Source records:
....

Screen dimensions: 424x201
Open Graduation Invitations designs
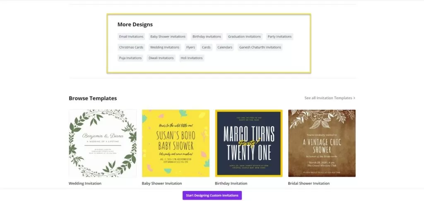pyautogui.click(x=244, y=36)
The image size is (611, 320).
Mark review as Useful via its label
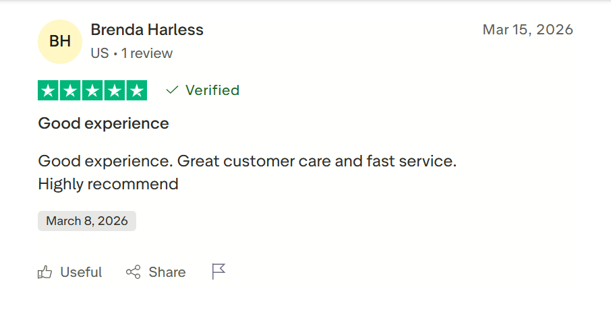point(81,272)
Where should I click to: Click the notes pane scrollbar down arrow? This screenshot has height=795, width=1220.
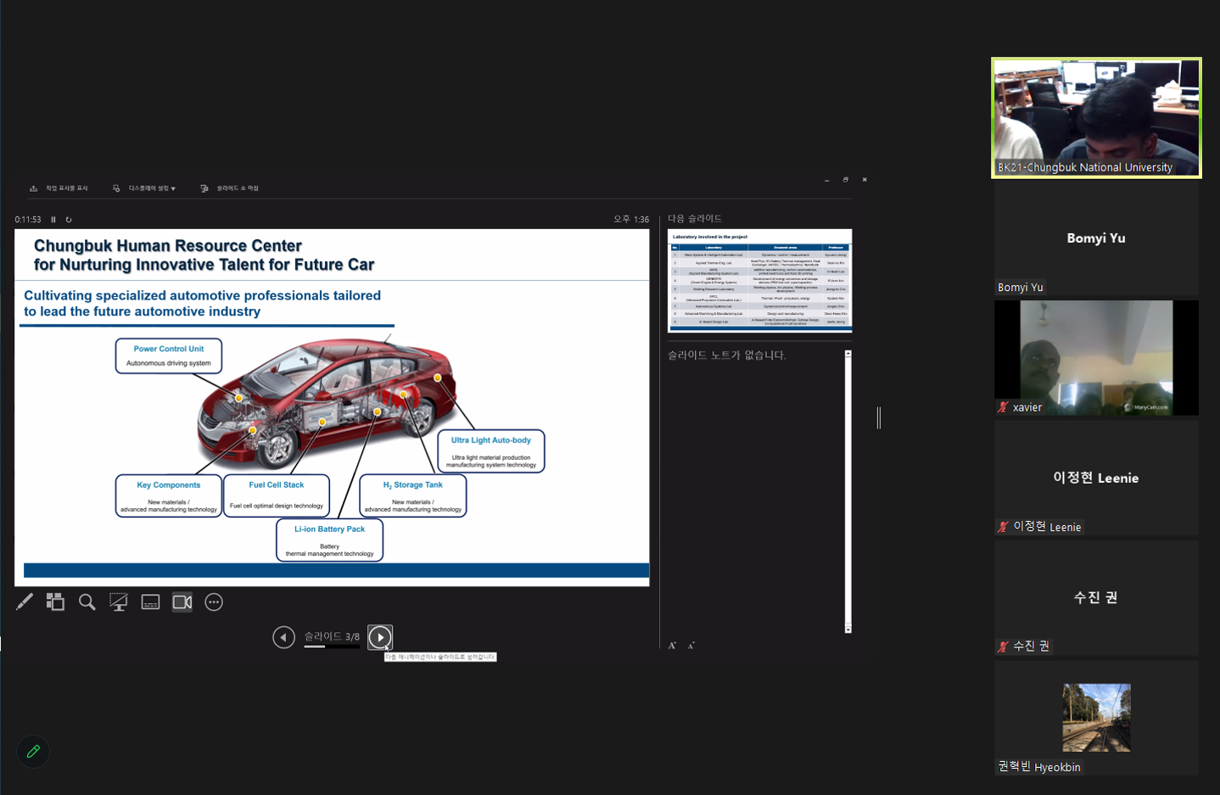848,630
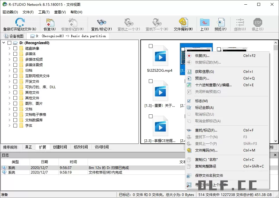
Task: Switch to the 设备视图 tab
Action: point(15,36)
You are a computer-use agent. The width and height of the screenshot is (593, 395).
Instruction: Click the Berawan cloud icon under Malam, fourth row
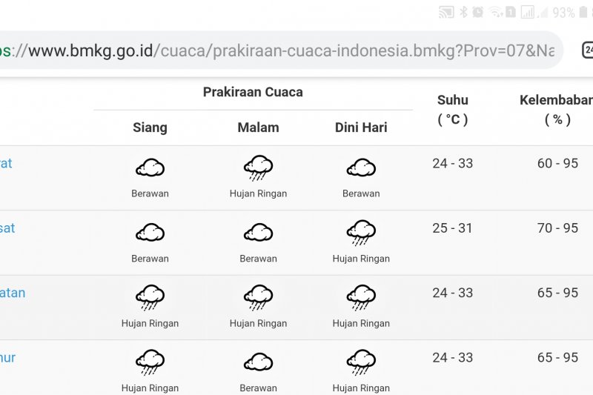[x=258, y=362]
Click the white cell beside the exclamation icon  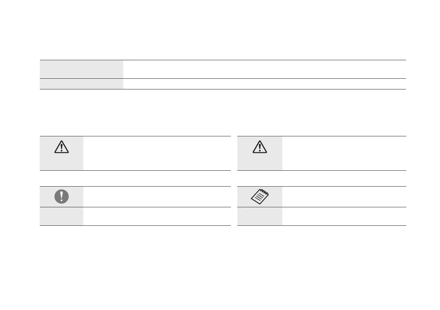(157, 197)
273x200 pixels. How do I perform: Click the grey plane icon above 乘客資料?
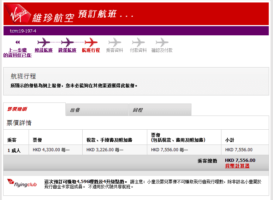pos(114,42)
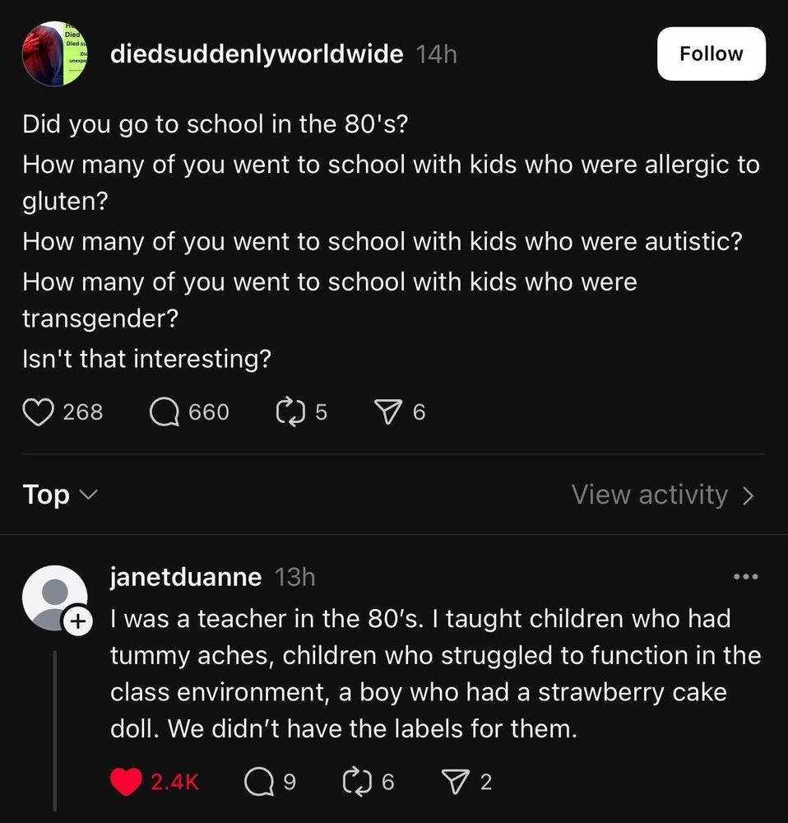Open comments via the speech bubble icon
Viewport: 788px width, 823px height.
(165, 412)
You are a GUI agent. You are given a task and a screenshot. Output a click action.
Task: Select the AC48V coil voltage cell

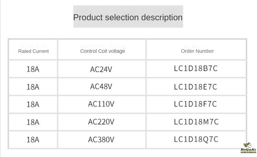tap(101, 87)
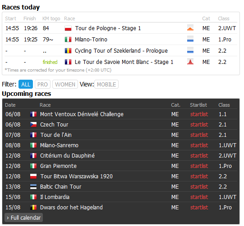The height and width of the screenshot is (226, 244).
Task: Open Gran Piemonte race page
Action: pos(58,166)
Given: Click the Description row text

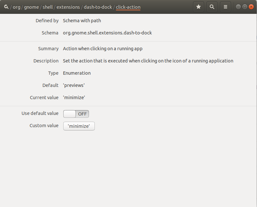Looking at the screenshot, I should 148,61.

....

→ Your task
One number makes up the answer: the number of lines among the entries that include the word "agent".

→ Answer to this task
2